● **Page**:
- - - -
2 posts tagged with "ci"

Losing data is painful for almost all organizations. This is one of the reasons teams are very cautious when it comes to making changes to their databases. In fact, many teams set explicit policies on what kinds of changes to the database are allowed, often completely prohibiting any change that is destructive.

Destructive changes are changes to a database schema that result in loss of data. For instance, consider a statement such as:

ALTER TABLE `users` DROP COLUMN `email_address`;

This statement is considered destructive because whatever data is stored in the email_address column will be deleted from disk, with no way to recover it.

Suppose you were in charge of a team that decided to prohibit destructive changes, how would you go about enforcing such a policy? From our experience, most teams enforce policies relating to schema migrations in code-review: a human engineer, preferably with some expertise in operating databases, manually reviews any proposed database migration scripts and rejects them if they contain destructive changes.

Relying on a human reviewer to enforce such a policy is both expensive (it takes time and mental energy) and error-prone. Just like manual QA is slowly being replaced with automated testing, and manual code style reviews are being replaced with linters, isn't it time that we automate the process of ensuring that changes to database schemas are safe?

Announcing the Atlas GitHub Action​

Today, we're happy to announce the release of the official Atlas GitHub Action which can be used to apply migration directory linting for a bunch of popular database migration tools. golang-migrate, goose, dbmate and Atlas itself are already supported, and Flyway and Liquibase are coming soon.

If you're using GitHub to manage your source code, you're in luck. By adding a short configuration file to your repository, you can start linting your schema migration scripts today! Let's see a short example.
- - - -
● **Problem 1**:
In the records, return the lines from the one containing "Given: Click the 闽惠渔01459 ship label" through the one containing "click(311, 229)", including both, reproduced verbatim.

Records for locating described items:
- - - -
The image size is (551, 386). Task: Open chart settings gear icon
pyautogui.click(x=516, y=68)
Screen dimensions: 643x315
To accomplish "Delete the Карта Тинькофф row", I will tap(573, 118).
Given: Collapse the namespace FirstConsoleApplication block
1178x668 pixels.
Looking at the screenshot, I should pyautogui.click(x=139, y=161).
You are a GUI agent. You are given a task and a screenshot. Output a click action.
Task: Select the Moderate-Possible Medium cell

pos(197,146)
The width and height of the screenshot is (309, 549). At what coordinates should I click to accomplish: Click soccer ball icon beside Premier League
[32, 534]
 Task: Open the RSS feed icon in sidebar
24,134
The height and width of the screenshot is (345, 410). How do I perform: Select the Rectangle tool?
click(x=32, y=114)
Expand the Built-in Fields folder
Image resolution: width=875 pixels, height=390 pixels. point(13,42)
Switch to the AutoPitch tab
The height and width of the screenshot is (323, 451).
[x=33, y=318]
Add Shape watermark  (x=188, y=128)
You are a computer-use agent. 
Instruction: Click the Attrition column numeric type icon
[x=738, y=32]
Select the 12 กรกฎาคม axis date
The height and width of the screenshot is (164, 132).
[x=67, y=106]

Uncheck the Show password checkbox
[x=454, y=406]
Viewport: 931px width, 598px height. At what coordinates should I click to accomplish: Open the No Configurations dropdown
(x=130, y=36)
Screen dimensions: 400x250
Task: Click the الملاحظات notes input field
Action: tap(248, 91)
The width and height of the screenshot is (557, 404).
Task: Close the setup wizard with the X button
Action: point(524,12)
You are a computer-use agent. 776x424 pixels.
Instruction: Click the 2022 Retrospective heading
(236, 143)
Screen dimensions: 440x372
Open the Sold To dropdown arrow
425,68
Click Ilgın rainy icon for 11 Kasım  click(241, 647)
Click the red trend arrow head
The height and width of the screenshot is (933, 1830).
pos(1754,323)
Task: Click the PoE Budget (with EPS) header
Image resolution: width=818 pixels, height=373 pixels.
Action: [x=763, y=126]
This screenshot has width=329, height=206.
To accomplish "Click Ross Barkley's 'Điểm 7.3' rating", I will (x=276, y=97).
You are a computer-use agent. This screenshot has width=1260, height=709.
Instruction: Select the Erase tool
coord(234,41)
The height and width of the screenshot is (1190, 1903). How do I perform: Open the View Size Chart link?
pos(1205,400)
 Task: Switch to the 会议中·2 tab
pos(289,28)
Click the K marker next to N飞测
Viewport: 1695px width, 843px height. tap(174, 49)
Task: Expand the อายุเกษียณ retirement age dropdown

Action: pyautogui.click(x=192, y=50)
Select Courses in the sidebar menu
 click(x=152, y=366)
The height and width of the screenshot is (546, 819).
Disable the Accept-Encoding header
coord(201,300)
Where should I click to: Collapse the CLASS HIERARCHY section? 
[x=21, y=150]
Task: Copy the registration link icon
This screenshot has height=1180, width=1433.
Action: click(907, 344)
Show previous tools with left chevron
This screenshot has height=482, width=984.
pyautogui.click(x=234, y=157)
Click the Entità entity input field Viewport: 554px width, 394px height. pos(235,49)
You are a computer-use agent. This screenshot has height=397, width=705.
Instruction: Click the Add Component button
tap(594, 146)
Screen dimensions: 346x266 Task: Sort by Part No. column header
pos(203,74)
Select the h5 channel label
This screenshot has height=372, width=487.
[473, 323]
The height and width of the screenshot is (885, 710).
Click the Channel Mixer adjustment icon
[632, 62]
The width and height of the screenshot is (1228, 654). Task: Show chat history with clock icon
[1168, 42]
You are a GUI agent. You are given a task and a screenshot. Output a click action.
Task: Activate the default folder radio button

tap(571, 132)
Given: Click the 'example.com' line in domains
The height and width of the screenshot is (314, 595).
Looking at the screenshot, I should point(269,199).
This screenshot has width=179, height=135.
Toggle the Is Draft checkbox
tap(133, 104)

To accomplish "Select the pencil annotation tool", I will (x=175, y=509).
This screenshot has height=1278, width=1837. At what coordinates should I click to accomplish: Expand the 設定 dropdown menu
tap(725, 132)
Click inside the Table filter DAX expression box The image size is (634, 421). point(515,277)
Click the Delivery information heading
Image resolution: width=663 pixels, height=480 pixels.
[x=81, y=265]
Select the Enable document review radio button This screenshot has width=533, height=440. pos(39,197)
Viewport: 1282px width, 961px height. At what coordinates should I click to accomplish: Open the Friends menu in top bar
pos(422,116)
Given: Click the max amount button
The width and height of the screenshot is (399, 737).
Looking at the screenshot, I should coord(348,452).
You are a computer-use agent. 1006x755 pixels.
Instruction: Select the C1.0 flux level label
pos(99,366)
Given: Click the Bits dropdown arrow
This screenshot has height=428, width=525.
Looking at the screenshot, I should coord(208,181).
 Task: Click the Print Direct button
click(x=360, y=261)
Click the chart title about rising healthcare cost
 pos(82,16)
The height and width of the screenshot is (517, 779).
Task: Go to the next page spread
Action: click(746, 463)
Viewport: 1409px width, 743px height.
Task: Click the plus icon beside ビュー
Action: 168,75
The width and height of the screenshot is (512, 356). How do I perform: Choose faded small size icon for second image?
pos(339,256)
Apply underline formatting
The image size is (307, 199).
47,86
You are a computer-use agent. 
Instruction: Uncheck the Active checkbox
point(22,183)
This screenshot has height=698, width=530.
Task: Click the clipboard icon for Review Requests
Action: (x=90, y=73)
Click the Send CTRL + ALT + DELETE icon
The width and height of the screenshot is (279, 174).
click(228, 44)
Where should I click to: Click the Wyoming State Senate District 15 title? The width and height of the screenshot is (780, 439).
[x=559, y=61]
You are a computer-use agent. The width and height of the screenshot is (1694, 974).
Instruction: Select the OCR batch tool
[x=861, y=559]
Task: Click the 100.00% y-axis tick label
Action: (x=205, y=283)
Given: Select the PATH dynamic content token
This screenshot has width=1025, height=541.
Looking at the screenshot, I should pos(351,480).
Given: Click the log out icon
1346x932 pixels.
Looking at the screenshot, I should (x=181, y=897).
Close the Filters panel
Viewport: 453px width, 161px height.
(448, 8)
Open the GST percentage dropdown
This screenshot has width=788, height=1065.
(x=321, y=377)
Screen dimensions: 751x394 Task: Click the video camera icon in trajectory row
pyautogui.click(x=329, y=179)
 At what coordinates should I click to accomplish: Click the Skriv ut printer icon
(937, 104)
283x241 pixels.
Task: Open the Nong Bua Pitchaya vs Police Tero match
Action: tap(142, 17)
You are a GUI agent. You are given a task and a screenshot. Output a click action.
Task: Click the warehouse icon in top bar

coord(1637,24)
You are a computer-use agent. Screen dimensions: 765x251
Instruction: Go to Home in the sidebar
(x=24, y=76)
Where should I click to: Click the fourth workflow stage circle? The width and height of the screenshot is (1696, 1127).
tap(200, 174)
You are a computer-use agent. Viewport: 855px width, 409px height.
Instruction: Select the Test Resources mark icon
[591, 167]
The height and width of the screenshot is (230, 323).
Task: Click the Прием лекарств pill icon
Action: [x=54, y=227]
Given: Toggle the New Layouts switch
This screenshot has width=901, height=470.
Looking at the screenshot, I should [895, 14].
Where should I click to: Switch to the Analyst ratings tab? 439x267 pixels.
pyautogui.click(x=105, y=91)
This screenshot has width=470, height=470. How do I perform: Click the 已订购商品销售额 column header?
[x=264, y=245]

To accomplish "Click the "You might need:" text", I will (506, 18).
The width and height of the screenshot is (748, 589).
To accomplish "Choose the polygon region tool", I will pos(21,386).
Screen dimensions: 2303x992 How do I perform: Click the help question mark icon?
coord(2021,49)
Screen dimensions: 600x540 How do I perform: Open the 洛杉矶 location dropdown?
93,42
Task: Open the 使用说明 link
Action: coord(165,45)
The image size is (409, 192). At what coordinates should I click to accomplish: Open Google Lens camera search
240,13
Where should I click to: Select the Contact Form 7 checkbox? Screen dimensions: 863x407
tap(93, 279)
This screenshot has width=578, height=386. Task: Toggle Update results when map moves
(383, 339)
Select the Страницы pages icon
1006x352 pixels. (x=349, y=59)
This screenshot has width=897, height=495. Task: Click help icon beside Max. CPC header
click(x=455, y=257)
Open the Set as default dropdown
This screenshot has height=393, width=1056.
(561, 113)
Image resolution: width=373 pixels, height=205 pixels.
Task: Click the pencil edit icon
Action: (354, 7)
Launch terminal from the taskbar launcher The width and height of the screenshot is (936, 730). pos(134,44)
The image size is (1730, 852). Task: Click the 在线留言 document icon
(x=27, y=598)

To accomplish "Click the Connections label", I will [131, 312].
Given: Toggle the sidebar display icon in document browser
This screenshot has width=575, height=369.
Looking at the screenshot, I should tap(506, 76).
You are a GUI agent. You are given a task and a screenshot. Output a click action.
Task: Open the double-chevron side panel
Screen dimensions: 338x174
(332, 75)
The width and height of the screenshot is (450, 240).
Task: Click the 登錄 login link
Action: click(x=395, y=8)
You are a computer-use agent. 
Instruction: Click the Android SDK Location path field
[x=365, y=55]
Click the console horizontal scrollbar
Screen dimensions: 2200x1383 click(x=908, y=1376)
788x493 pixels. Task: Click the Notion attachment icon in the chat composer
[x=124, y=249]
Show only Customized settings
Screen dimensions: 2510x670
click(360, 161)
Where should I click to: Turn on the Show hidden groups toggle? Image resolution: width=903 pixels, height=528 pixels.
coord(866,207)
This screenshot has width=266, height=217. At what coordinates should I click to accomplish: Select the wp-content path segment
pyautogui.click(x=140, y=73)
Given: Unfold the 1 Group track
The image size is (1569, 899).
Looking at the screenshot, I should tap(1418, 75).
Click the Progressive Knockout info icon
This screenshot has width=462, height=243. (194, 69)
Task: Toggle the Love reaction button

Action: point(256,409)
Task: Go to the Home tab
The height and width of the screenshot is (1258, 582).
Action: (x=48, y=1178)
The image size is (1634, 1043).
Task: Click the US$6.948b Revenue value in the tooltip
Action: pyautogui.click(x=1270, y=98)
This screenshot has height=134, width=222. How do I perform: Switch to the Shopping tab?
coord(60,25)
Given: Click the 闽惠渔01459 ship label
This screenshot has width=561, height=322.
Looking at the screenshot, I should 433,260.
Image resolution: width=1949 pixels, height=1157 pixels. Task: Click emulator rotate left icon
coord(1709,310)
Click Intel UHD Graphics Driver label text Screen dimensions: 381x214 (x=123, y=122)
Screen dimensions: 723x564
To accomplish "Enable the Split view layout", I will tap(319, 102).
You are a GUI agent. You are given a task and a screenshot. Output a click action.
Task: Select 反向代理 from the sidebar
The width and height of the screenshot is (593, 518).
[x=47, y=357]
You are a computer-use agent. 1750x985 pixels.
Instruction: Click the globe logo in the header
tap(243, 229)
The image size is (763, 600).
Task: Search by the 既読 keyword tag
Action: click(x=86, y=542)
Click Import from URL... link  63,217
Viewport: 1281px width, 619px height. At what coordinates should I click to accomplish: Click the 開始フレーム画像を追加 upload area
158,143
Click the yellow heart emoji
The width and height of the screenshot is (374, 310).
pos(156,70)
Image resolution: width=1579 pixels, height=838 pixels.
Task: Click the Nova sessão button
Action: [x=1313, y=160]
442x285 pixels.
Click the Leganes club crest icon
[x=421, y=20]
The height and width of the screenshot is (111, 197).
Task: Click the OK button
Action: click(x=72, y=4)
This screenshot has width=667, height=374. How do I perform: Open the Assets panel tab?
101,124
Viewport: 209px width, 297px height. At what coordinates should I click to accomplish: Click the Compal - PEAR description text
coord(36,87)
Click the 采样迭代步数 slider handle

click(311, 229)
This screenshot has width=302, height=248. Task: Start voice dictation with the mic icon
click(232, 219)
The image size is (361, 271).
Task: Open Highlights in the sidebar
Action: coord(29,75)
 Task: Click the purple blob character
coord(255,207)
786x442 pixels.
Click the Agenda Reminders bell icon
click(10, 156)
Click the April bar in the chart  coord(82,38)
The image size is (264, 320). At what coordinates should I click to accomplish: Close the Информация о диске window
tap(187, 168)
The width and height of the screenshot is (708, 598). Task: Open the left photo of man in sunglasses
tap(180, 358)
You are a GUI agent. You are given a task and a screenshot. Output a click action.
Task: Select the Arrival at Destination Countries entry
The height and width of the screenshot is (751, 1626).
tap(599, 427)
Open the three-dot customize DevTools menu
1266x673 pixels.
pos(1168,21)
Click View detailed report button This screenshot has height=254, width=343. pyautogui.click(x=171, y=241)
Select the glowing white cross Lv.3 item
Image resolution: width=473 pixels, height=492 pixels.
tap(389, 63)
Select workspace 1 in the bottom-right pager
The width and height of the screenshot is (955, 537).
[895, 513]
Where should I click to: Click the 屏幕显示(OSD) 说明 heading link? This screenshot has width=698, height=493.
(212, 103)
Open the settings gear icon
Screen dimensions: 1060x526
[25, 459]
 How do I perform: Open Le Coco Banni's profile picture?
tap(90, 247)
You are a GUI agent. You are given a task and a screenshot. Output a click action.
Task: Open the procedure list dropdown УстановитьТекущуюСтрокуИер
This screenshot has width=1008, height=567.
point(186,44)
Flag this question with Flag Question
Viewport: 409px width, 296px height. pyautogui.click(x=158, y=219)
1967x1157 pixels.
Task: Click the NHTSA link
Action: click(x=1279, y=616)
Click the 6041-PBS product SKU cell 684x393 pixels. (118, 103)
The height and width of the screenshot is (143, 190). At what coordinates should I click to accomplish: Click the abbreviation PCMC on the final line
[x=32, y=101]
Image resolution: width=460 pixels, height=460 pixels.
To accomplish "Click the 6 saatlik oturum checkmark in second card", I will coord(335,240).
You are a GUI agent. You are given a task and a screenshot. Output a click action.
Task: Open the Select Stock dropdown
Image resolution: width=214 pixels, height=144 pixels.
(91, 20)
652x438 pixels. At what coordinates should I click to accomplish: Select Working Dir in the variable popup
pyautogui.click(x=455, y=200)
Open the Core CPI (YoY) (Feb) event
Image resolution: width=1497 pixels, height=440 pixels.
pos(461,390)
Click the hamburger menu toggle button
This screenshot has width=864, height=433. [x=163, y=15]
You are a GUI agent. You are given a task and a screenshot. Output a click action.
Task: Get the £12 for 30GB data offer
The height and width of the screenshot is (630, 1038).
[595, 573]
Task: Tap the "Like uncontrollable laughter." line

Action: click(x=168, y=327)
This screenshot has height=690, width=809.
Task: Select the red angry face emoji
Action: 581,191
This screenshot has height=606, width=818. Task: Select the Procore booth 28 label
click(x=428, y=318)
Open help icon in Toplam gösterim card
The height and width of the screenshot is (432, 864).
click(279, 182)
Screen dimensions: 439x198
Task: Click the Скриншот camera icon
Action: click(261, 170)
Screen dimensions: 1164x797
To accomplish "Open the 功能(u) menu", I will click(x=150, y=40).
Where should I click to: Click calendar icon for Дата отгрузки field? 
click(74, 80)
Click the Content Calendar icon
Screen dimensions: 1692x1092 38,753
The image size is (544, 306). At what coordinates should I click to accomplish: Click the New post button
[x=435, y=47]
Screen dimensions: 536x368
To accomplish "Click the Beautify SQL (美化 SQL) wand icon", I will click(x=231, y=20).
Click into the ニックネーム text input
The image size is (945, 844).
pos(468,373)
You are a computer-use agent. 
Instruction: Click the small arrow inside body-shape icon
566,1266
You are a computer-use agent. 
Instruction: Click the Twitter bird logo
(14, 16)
- - - -
● **Problem 2**:
Render this sentence from the post on destructive database changes in Spanish: "This statement is considered destructive because whatever data is stored in the email_address column will be deleted from disk, with no way to recover it."

● **Final answer 1**:
Given: Click the 闽惠渔01459 ship label
This screenshot has width=561, height=322.
Looking at the screenshot, I should 433,260.
Image resolution: width=1949 pixels, height=1157 pixels. Task: Click emulator rotate left icon
coord(1709,310)
Click Intel UHD Graphics Driver label text Screen dimensions: 381x214 (x=123, y=122)
Screen dimensions: 723x564
To accomplish "Enable the Split view layout", I will tap(319, 102).
You are a GUI agent. You are given a task and a screenshot. Output a click action.
Task: Select 反向代理 from the sidebar
The width and height of the screenshot is (593, 518).
[x=47, y=357]
You are a computer-use agent. 1750x985 pixels.
Instruction: Click the globe logo in the header
tap(243, 229)
The image size is (763, 600).
Task: Search by the 既読 keyword tag
Action: click(x=86, y=542)
Click Import from URL... link  63,217
Viewport: 1281px width, 619px height. At what coordinates should I click to accomplish: Click the 開始フレーム画像を追加 upload area
158,143
Click the yellow heart emoji
The width and height of the screenshot is (374, 310).
pos(156,70)
Image resolution: width=1579 pixels, height=838 pixels.
Task: Click the Nova sessão button
Action: [x=1313, y=160]
442x285 pixels.
Click the Leganes club crest icon
[x=421, y=20]
The height and width of the screenshot is (111, 197).
Task: Click the OK button
Action: click(x=72, y=4)
This screenshot has width=667, height=374. How do I perform: Open the Assets panel tab?
101,124
Viewport: 209px width, 297px height. At what coordinates should I click to accomplish: Click the Compal - PEAR description text
coord(36,87)
Click the 采样迭代步数 slider handle

click(311, 229)

● **Final answer 2**:
Esta sentencia se considera destructiva porque cualquier dato almacenado en la columna email_address se eliminará del disco, sin forma de recuperarlo.